In the “Children of 1997” birth cohort we used chi-squared tests and Cohen effect sizes to compare confounders for children with and without information about pubertal status. The association of pubertal timing with sleep were assessed using multivariable linear regression. Confounders were selected as likely common causes of sleep duration and pubertal timing50, including parents’ place of birth, highest parental occupation, household income per head, highest parental education level41. Multicollinearity was assessed by variance inflation factor (VIF). A VIF of 10 or above suggests that interpretation of the relevant coefficients could be problematic51.

To account for loss to follow-up, we used a combination of multiple imputation (MI) and IPW52. First, we used multiple imputation to predict missing confounders and exposures53. Second, we estimated IPWs using logistic regression to retrieve the original sample54. Third, Rubin’s Rules were used to combine each IPW effect estimator with its corresponding sandwich variance estimator.

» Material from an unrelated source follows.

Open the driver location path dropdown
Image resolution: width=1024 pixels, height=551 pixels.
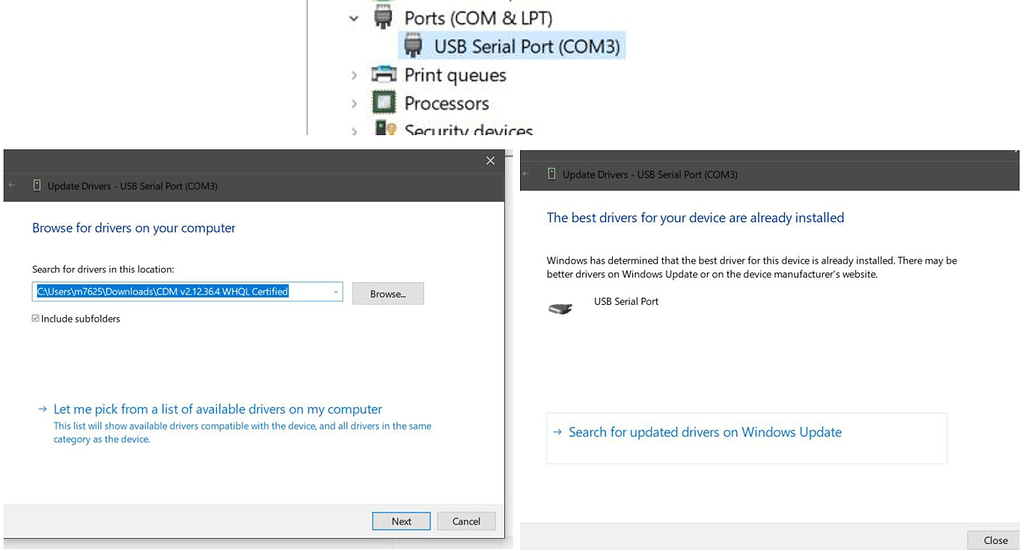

In the two-sample MR study, the causal associations of age of menarche with sleep duration were obtained using instrumental variable analysis. The F statistic for each SNP and overall was calculated to evaluate the strength of the instrument55,56. We pooled Wald estimates (SNP on outcome/SNP on exposure)57 for independent SNPs (R2 < 0.01) using IVW meta-analysis with multiplicative random effects which assumes balanced pleiotropy. To assess heterogeneity, we used the I2 statistic, where a higher value indicates more pleiotropy58. However, given the possibility of unknown unbalanced pleiotropy, IVW could be invalid. When an exposure had at least 3 genetic predictors, we used the weighted median (WM) and MR-Egger with more relaxed assumptions. The WM gives robust estimates as long as valid SNPs contribute >50% of the information. MR-Egger with wide confidence intervals provides valid estimates and checks for potentially unknown horizontal pleiotropy (the SNPs affect the outcomes via mechanisms other than sleep duration) through non-null intercept, but it requires that  the INstrument Strength Independent of Direct effect (INSIDE) assumption is satisfied. Since MR-Egger could not detect outliers and has limited statistical power59, MR-PRESSO was used to identify horizontal pleiotropic outliers and if necessary to  correct for pleiotropy via outlier removal49. Using 100,000 simulations, we obtained the empirical p-value for the MR-PRESSO global test. The Mendelian randomization estimate is valid if the global test is non-significant (p > 0.05). We harmonized the effect allele for exposure and outcomes on the effect allele letter for non-palindromic SNPs, and confirmed the same effect allele for palindromic SNPs, i.e., coded (A/T or C/G) from the effect allele frequency and the coding used (forward or reverse). Palindromic SNPs which could not be aligned unequivocally were replaced by proxy SNPs.

All statistical analysis was performed using Stata version 13.1 (StataCorp LP, College Station, TX) and R version 3.3.3 (R Foundation for Statistical Computing, Vienna, Austria), and the “MendelianRandomization”, “TwoSampleMR” and “MRPRESSO” packages.

Ethics approval and consent to participate

Ethical approval for the study, including comprehensive health related analyses, was obtained from Institutional Review Board of the University of Hong Kong/Hospital Authority Hong Kong West Cluster (HKU/HA HKW IRB). The Mendelian randomization study is an analysis of publicly available summary data that does not require ethical approval.